EXTRACTED ENTRIES -
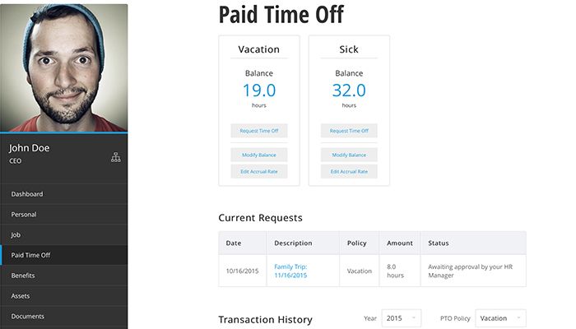Screen dimensions: 576x329
Task: Open Documents in the sidebar
Action: click(x=28, y=316)
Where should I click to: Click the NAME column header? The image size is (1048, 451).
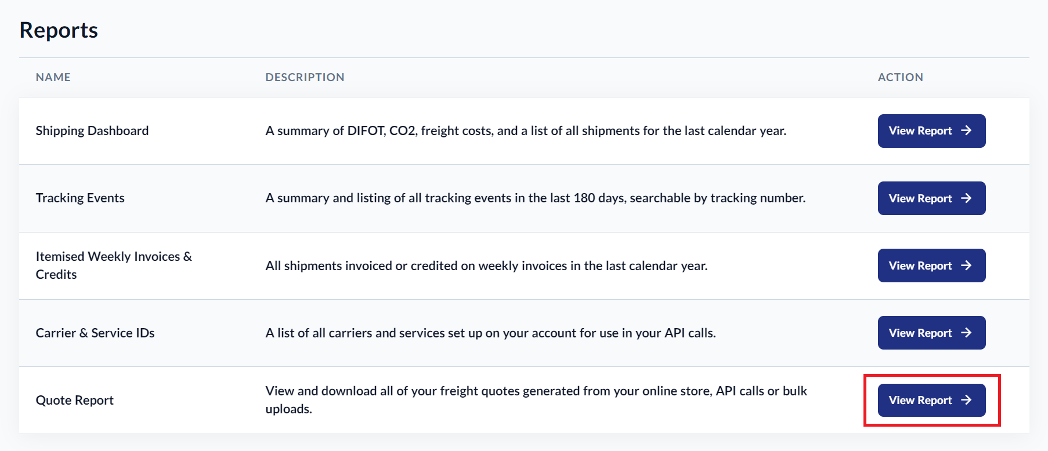click(53, 77)
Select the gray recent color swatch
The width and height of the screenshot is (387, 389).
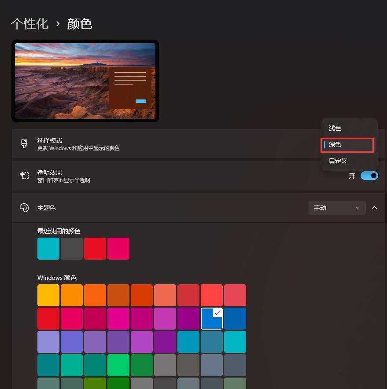tap(71, 248)
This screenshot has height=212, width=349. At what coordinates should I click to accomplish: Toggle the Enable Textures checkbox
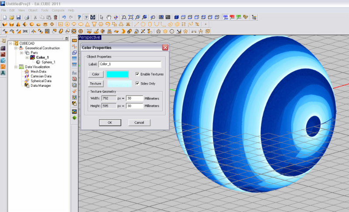pos(137,74)
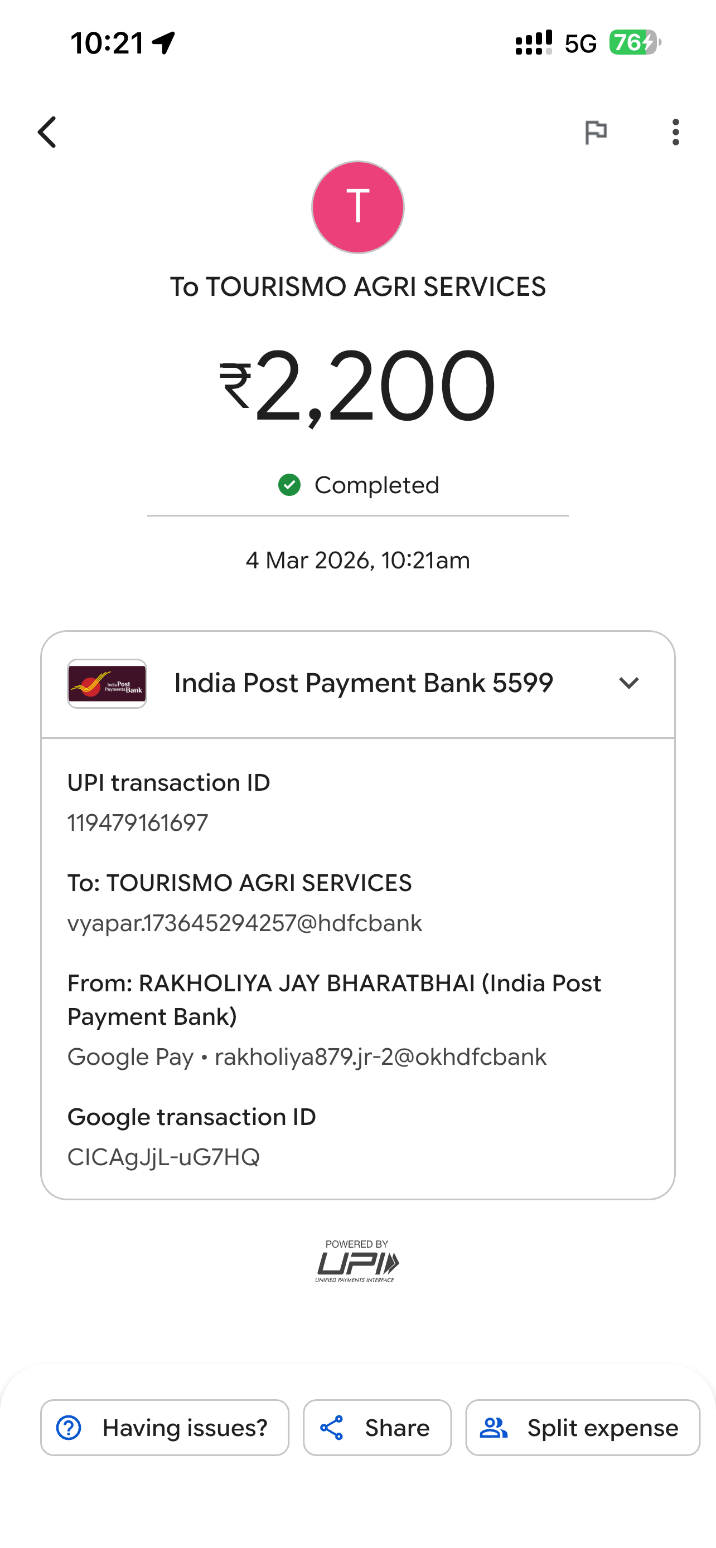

EXERCISE OBJECTIVE - Copy exactly, and only, the lines from the line containing "The width and" through the final line of the material above, with no pictures.

SOLUTION TO THIS TASK -
The width and height of the screenshot is (387, 389).
tap(71, 248)
This screenshot has height=212, width=349. At what coordinates should I click to accomplish: Toggle the Enable Textures checkbox
pos(137,74)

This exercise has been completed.